■ 課題の内容
間質性肺炎合併肺がんの術後急性増悪に関する文章のうち、「各リスク群と術後急性増悪のリスク」から「性増悪の発症率が予測される。」までの部分を一字一句違えずに書き写してください。

間質性肺炎の重要な合併症の一つに肺がんがあります。
肺がんの治療では早期であれば手術が選択肢となりますが、間質性肺炎がある場合には手術自体が施行困難であったり、術後の急性増悪が問題となります。
間質性肺炎合併肺がんの術後の急性増悪を調べた研究が報告されています。
間質性肺炎合併の肺がん患者1022例を対象に、術後30日以内の急性増悪の発症を予測するスコアリングシステムを構築。
術後の急性増悪のリスク因子と点数
5点:過去の急性増悪の既往
4点:術式が部分切除以外
4点:胸部CTでUIPパターンあり
3点:術前のステロイド使用
3点:男性
2点:KL-6が1000U/mlより大きい
1点:肺活量(VC)が80%以下
これらを合計22点満点で評価しています。
(術後の急性増悪を予測するROC曲線でのAUCは0.709)
各リスク群と術後急性増悪のリスク
合計22点満点で計算し、各点数に応じて、低リスク~高リスク群に分類します。
低リスク群( 0-10点):術後急性増悪のリスクは10%未満
中リスク群(11-14点):術後急性増悪のリスクは10-25%
高リスク群(15-22点):術後急性増悪のリスクは25%より多い
<まとめ>
間質性肺炎合併肺がんの術後急性増悪を予測するスコアリングシステムが構築された。7項目の因子から合計22点満点で計算し、各リスク群に応じた術後急性増悪の発症率が予測される。

■ 参照資料
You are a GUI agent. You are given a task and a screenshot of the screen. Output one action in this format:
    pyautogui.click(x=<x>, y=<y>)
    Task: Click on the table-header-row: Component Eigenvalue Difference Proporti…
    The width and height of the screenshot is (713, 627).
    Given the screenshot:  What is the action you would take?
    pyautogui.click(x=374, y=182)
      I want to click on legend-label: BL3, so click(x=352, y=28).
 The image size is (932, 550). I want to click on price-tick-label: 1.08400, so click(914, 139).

■ この課題の解答
各リスク群と術後急性増悪のリスク
合計22点満点で計算し、各点数に応じて、低リスク~高リスク群に分類します。
低リスク群( 0-10点):術後急性増悪のリスクは10%未満
中リスク群(11-14点):術後急性増悪のリスクは10-25%
高リスク群(15-22点):術後急性増悪のリスクは25%より多い
<まとめ>
間質性肺炎合併肺がんの術後急性増悪を予測するスコアリングシステムが構築された。7項目の因子から合計22点満点で計算し、各リスク群に応じた術後急性増悪の発症率が予測される。